Please write out all of the records below exactly as they appear.

-------- Data to use --------

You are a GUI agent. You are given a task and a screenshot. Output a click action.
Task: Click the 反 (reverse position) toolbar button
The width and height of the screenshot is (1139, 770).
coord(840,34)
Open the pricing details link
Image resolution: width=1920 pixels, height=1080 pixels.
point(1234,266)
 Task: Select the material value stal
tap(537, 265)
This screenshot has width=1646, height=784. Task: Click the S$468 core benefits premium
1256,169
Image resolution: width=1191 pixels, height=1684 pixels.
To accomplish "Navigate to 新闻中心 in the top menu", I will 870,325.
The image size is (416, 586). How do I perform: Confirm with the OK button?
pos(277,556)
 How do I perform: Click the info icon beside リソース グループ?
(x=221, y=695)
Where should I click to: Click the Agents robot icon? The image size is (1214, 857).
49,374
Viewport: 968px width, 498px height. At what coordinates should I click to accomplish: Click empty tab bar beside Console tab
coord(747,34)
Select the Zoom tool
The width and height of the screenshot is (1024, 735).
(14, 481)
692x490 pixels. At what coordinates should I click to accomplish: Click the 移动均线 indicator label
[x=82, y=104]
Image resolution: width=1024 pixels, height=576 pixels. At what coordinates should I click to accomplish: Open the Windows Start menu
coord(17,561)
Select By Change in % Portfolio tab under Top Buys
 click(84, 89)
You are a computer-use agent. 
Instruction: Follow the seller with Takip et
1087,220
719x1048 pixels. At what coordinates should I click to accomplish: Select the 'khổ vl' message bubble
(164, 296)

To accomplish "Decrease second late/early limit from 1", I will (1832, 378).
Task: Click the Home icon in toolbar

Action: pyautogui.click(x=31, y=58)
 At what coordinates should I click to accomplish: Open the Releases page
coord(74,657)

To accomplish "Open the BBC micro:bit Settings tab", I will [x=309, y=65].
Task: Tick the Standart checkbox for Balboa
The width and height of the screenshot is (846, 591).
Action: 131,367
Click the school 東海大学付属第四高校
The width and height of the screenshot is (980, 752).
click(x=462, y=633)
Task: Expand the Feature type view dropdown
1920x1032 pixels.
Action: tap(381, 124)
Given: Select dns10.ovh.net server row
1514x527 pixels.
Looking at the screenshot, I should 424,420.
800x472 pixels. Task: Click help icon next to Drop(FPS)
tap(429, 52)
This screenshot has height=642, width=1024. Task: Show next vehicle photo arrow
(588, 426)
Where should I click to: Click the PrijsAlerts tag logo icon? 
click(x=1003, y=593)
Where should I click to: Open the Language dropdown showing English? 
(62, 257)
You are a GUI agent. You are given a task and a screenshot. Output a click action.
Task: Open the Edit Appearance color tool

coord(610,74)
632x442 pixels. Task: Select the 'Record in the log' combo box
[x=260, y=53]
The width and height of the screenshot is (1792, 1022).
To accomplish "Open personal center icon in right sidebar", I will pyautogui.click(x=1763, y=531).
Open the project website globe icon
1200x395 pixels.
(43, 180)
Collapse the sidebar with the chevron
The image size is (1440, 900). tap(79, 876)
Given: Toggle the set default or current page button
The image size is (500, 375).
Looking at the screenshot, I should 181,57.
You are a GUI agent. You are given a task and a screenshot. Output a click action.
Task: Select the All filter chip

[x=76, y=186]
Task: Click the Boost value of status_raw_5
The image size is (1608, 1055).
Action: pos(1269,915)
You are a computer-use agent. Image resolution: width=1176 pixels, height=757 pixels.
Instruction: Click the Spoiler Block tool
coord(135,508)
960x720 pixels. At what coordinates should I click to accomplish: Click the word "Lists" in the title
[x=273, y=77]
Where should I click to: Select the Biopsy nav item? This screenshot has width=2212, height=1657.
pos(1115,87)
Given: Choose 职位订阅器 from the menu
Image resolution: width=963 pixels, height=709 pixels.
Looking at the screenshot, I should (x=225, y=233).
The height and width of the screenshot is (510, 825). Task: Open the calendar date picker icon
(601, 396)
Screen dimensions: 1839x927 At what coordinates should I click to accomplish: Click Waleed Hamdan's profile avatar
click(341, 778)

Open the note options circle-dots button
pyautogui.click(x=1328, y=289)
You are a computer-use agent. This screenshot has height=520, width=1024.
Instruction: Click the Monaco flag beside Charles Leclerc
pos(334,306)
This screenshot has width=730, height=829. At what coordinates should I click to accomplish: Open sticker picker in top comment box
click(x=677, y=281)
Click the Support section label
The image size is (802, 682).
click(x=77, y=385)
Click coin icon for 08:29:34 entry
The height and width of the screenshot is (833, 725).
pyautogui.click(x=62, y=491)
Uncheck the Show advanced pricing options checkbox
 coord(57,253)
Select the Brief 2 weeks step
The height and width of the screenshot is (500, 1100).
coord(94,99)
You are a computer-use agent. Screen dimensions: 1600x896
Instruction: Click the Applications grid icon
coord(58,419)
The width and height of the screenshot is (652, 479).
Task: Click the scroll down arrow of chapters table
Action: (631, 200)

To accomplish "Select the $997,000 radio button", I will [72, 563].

--------

◆ **Your response**:
You are a GUI agent. You are given a task and a screenshot. Output a click action.
Task: Click the 反 (reverse position) toolbar button
The width and height of the screenshot is (1139, 770).
coord(840,34)
Open the pricing details link
Image resolution: width=1920 pixels, height=1080 pixels.
point(1234,266)
 Task: Select the material value stal
tap(537, 265)
This screenshot has width=1646, height=784. Task: Click the S$468 core benefits premium
1256,169
Image resolution: width=1191 pixels, height=1684 pixels.
To accomplish "Navigate to 新闻中心 in the top menu", I will 870,325.
The image size is (416, 586). How do I perform: Confirm with the OK button?
pos(277,556)
 How do I perform: Click the info icon beside リソース グループ?
(x=221, y=695)
Where should I click to: Click the Agents robot icon? The image size is (1214, 857).
49,374
Viewport: 968px width, 498px height. At what coordinates should I click to accomplish: Click empty tab bar beside Console tab
coord(747,34)
Select the Zoom tool
The width and height of the screenshot is (1024, 735).
(14, 481)
692x490 pixels. At what coordinates should I click to accomplish: Click the 移动均线 indicator label
[x=82, y=104]
Image resolution: width=1024 pixels, height=576 pixels. At what coordinates should I click to accomplish: Open the Windows Start menu
coord(17,561)
Select By Change in % Portfolio tab under Top Buys
 click(84, 89)
You are a computer-use agent. 
Instruction: Follow the seller with Takip et
1087,220
719x1048 pixels. At what coordinates should I click to accomplish: Select the 'khổ vl' message bubble
(164, 296)

To accomplish "Decrease second late/early limit from 1", I will (1832, 378).
Task: Click the Home icon in toolbar

Action: pyautogui.click(x=31, y=58)
 At what coordinates should I click to accomplish: Open the Releases page
coord(74,657)

To accomplish "Open the BBC micro:bit Settings tab", I will [x=309, y=65].
Task: Tick the Standart checkbox for Balboa
The width and height of the screenshot is (846, 591).
Action: 131,367
Click the school 東海大学付属第四高校
The width and height of the screenshot is (980, 752).
click(x=462, y=633)
Task: Expand the Feature type view dropdown
1920x1032 pixels.
Action: tap(381, 124)
Given: Select dns10.ovh.net server row
1514x527 pixels.
Looking at the screenshot, I should 424,420.
800x472 pixels. Task: Click help icon next to Drop(FPS)
tap(429, 52)
This screenshot has height=642, width=1024. Task: Show next vehicle photo arrow
(588, 426)
Where should I click to: Click the PrijsAlerts tag logo icon? 
click(x=1003, y=593)
Where should I click to: Open the Language dropdown showing English? 
(62, 257)
You are a GUI agent. You are given a task and a screenshot. Output a click action.
Task: Open the Edit Appearance color tool

coord(610,74)
632x442 pixels. Task: Select the 'Record in the log' combo box
[x=260, y=53]
The width and height of the screenshot is (1792, 1022).
To accomplish "Open personal center icon in right sidebar", I will pyautogui.click(x=1763, y=531).
Open the project website globe icon
1200x395 pixels.
(43, 180)
Collapse the sidebar with the chevron
The image size is (1440, 900). tap(79, 876)
Given: Toggle the set default or current page button
The image size is (500, 375).
Looking at the screenshot, I should 181,57.
You are a GUI agent. You are given a task and a screenshot. Output a click action.
Task: Select the All filter chip

[x=76, y=186]
Task: Click the Boost value of status_raw_5
The image size is (1608, 1055).
Action: pos(1269,915)
You are a computer-use agent. Image resolution: width=1176 pixels, height=757 pixels.
Instruction: Click the Spoiler Block tool
coord(135,508)
960x720 pixels. At what coordinates should I click to accomplish: Click the word "Lists" in the title
[x=273, y=77]
Where should I click to: Select the Biopsy nav item? This screenshot has width=2212, height=1657.
pos(1115,87)
Given: Choose 职位订阅器 from the menu
Image resolution: width=963 pixels, height=709 pixels.
Looking at the screenshot, I should (x=225, y=233).
The height and width of the screenshot is (510, 825). Task: Open the calendar date picker icon
(601, 396)
Screen dimensions: 1839x927 At what coordinates should I click to accomplish: Click Waleed Hamdan's profile avatar
click(341, 778)

Open the note options circle-dots button
pyautogui.click(x=1328, y=289)
You are a computer-use agent. This screenshot has height=520, width=1024.
Instruction: Click the Monaco flag beside Charles Leclerc
pos(334,306)
This screenshot has width=730, height=829. At what coordinates should I click to accomplish: Open sticker picker in top comment box
click(x=677, y=281)
Click the Support section label
The image size is (802, 682).
click(x=77, y=385)
Click coin icon for 08:29:34 entry
The height and width of the screenshot is (833, 725).
pyautogui.click(x=62, y=491)
Uncheck the Show advanced pricing options checkbox
 coord(57,253)
Select the Brief 2 weeks step
The height and width of the screenshot is (500, 1100).
coord(94,99)
You are a computer-use agent. Screen dimensions: 1600x896
Instruction: Click the Applications grid icon
coord(58,419)
The width and height of the screenshot is (652, 479).
Task: Click the scroll down arrow of chapters table
Action: (631, 200)

To accomplish "Select the $997,000 radio button", I will [72, 563].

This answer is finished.